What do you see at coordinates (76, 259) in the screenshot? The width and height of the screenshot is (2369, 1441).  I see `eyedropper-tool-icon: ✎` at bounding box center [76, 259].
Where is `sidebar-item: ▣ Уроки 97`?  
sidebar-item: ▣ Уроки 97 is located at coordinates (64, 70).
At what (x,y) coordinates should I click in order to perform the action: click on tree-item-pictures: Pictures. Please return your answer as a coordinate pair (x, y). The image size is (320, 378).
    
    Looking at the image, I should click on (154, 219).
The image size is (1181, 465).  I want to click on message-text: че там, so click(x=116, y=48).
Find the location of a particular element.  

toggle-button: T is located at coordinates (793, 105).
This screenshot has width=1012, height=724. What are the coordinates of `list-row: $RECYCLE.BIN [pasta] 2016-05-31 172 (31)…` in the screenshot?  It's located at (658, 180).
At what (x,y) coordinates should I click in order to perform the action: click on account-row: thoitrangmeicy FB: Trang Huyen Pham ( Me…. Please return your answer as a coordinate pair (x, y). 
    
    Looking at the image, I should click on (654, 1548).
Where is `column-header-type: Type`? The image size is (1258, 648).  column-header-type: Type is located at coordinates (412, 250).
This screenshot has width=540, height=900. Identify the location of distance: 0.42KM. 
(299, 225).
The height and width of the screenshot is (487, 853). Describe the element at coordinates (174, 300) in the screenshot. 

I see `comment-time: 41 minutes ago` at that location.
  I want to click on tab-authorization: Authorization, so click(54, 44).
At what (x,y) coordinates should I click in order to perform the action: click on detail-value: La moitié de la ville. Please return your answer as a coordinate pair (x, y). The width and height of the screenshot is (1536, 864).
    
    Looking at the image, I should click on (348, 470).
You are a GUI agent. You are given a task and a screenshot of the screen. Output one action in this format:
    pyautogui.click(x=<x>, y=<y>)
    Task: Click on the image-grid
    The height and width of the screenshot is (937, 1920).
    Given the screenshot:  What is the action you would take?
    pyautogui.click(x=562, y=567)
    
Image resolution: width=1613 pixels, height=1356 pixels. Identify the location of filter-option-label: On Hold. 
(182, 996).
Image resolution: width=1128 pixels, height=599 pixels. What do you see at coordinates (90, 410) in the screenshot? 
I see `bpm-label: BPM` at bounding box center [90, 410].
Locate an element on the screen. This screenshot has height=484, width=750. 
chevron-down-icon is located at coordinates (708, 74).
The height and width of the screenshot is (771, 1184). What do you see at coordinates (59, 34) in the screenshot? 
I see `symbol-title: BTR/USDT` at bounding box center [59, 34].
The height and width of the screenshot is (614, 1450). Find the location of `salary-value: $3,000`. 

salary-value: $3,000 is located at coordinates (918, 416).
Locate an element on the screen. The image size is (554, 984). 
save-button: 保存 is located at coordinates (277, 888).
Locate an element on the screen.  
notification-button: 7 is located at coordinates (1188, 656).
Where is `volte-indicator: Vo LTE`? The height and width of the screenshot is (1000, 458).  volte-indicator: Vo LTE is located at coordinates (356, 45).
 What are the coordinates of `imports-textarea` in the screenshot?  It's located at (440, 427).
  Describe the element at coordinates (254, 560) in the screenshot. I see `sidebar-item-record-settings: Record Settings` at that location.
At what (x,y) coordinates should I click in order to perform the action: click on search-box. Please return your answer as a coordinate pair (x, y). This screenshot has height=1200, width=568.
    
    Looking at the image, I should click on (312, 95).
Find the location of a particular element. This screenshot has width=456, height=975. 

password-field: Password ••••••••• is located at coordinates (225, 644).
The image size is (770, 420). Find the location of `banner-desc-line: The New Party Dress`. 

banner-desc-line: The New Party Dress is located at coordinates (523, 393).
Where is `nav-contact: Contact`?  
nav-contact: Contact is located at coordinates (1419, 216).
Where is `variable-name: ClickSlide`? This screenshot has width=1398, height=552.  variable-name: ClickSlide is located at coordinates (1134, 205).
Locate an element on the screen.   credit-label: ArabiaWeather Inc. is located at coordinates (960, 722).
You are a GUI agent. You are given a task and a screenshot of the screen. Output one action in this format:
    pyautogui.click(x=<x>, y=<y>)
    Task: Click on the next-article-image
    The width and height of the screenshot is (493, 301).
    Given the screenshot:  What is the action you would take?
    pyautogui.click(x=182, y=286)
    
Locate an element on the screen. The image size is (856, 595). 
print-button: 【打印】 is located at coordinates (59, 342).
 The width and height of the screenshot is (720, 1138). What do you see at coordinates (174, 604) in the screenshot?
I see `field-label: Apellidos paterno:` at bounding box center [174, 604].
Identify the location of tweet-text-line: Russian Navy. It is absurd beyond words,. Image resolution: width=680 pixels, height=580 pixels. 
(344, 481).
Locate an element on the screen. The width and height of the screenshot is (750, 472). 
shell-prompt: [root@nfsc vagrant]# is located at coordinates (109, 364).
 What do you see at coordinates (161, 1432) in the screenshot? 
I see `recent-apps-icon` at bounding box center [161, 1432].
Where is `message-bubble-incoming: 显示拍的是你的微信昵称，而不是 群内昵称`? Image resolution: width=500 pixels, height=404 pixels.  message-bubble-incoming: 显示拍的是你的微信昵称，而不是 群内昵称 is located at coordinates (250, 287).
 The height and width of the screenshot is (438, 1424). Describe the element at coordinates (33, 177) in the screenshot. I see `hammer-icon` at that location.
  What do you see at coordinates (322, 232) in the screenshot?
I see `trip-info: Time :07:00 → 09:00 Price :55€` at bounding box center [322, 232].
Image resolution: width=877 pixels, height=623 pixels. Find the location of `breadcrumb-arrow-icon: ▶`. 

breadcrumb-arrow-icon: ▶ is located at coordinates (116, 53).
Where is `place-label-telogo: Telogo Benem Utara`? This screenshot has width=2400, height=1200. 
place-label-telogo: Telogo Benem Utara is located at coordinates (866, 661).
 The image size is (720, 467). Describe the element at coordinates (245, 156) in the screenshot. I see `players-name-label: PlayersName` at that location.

..............................

## What the task asks
Arrange all of the rows above as a numbered list, leaving out the blank lines.

## Your response
1. What do you see at coordinates (76, 259) in the screenshot? The width and height of the screenshot is (2369, 1441).  I see `eyedropper-tool-icon: ✎` at bounding box center [76, 259].
2. Where is `sidebar-item: ▣ Уроки 97`?  
3. sidebar-item: ▣ Уроки 97 is located at coordinates (64, 70).
4. At what (x,y) coordinates should I click in order to perform the action: click on tree-item-pictures: Pictures. Please return your answer as a coordinate pair (x, y). The image size is (320, 378).
5.     Looking at the image, I should click on (154, 219).
6. The image size is (1181, 465).  I want to click on message-text: че там, so click(x=116, y=48).
7. Find the location of a particular element.  
8. toggle-button: T is located at coordinates (793, 105).
9. This screenshot has width=1012, height=724. What are the coordinates of `list-row: $RECYCLE.BIN [pasta] 2016-05-31 172 (31)…` in the screenshot?  It's located at (658, 180).
10. At what (x,y) coordinates should I click in order to perform the action: click on account-row: thoitrangmeicy FB: Trang Huyen Pham ( Me…. Please return your answer as a coordinate pair (x, y). 
11.     Looking at the image, I should click on (654, 1548).
12. Where is `column-header-type: Type`? The image size is (1258, 648).  column-header-type: Type is located at coordinates (412, 250).
13. This screenshot has width=540, height=900. Identify the location of distance: 0.42KM. 
14. (299, 225).
15. The height and width of the screenshot is (487, 853). Describe the element at coordinates (174, 300) in the screenshot. 
16. I see `comment-time: 41 minutes ago` at that location.
17.   I want to click on tab-authorization: Authorization, so click(54, 44).
18. At what (x,y) coordinates should I click in order to perform the action: click on detail-value: La moitié de la ville. Please return your answer as a coordinate pair (x, y). The width and height of the screenshot is (1536, 864).
19.     Looking at the image, I should click on (348, 470).
20. You are a GUI agent. You are given a task and a screenshot of the screen. Output one action in this format:
21.     pyautogui.click(x=<x>, y=<y>)
22.     Task: Click on the image-grid
23.     The height and width of the screenshot is (937, 1920).
24.     Given the screenshot:  What is the action you would take?
25.     pyautogui.click(x=562, y=567)
26. Image resolution: width=1613 pixels, height=1356 pixels. Identify the location of filter-option-label: On Hold. 
27. (182, 996).
28. Image resolution: width=1128 pixels, height=599 pixels. What do you see at coordinates (90, 410) in the screenshot? 
29. I see `bpm-label: BPM` at bounding box center [90, 410].
30. Locate an element on the screen. This screenshot has height=484, width=750. 
31. chevron-down-icon is located at coordinates (708, 74).
32. The height and width of the screenshot is (771, 1184). What do you see at coordinates (59, 34) in the screenshot? 
33. I see `symbol-title: BTR/USDT` at bounding box center [59, 34].
34. The height and width of the screenshot is (614, 1450). Find the location of `salary-value: $3,000`. 
35. salary-value: $3,000 is located at coordinates (918, 416).
36. Locate an element on the screen. The image size is (554, 984). 
37. save-button: 保存 is located at coordinates (277, 888).
38. Locate an element on the screen.  
39. notification-button: 7 is located at coordinates (1188, 656).
40. Where is `volte-indicator: Vo LTE`? The height and width of the screenshot is (1000, 458).  volte-indicator: Vo LTE is located at coordinates (356, 45).
41.  What are the coordinates of `imports-textarea` in the screenshot?  It's located at (440, 427).
42.   Describe the element at coordinates (254, 560) in the screenshot. I see `sidebar-item-record-settings: Record Settings` at that location.
43. At what (x,y) coordinates should I click in order to perform the action: click on search-box. Please return your answer as a coordinate pair (x, y). This screenshot has height=1200, width=568.
44.     Looking at the image, I should click on (312, 95).
45. Find the location of a particular element. This screenshot has width=456, height=975. 
46. password-field: Password ••••••••• is located at coordinates (225, 644).
47. The image size is (770, 420). Find the location of `banner-desc-line: The New Party Dress`. 
48. banner-desc-line: The New Party Dress is located at coordinates (523, 393).
49. Where is `nav-contact: Contact`?  
50. nav-contact: Contact is located at coordinates (1419, 216).
51. Where is `variable-name: ClickSlide`? This screenshot has width=1398, height=552.  variable-name: ClickSlide is located at coordinates (1134, 205).
52. Locate an element on the screen.   credit-label: ArabiaWeather Inc. is located at coordinates (960, 722).
53. You are a GUI agent. You are given a task and a screenshot of the screen. Output one action in this format:
54.     pyautogui.click(x=<x>, y=<y>)
55.     Task: Click on the next-article-image
56.     The width and height of the screenshot is (493, 301).
57.     Given the screenshot:  What is the action you would take?
58.     pyautogui.click(x=182, y=286)
59. Locate an element on the screen. The image size is (856, 595). 
60. print-button: 【打印】 is located at coordinates (59, 342).
61.  The width and height of the screenshot is (720, 1138). What do you see at coordinates (174, 604) in the screenshot?
62. I see `field-label: Apellidos paterno:` at bounding box center [174, 604].
63. Identify the location of tweet-text-line: Russian Navy. It is absurd beyond words,. Image resolution: width=680 pixels, height=580 pixels. 
64. (344, 481).
65. Locate an element on the screen. The width and height of the screenshot is (750, 472). 
66. shell-prompt: [root@nfsc vagrant]# is located at coordinates (109, 364).
67.  What do you see at coordinates (161, 1432) in the screenshot? 
68. I see `recent-apps-icon` at bounding box center [161, 1432].
69. Where is `message-bubble-incoming: 显示拍的是你的微信昵称，而不是 群内昵称`? Image resolution: width=500 pixels, height=404 pixels.  message-bubble-incoming: 显示拍的是你的微信昵称，而不是 群内昵称 is located at coordinates (250, 287).
70.  The height and width of the screenshot is (438, 1424). Describe the element at coordinates (33, 177) in the screenshot. I see `hammer-icon` at that location.
71.   What do you see at coordinates (322, 232) in the screenshot?
72. I see `trip-info: Time :07:00 → 09:00 Price :55€` at bounding box center [322, 232].
73. Image resolution: width=877 pixels, height=623 pixels. Find the location of `breadcrumb-arrow-icon: ▶`. 
74. breadcrumb-arrow-icon: ▶ is located at coordinates (116, 53).
75. Where is `place-label-telogo: Telogo Benem Utara`? This screenshot has width=2400, height=1200. 
76. place-label-telogo: Telogo Benem Utara is located at coordinates (866, 661).
77.  The image size is (720, 467). Describe the element at coordinates (245, 156) in the screenshot. I see `players-name-label: PlayersName` at that location.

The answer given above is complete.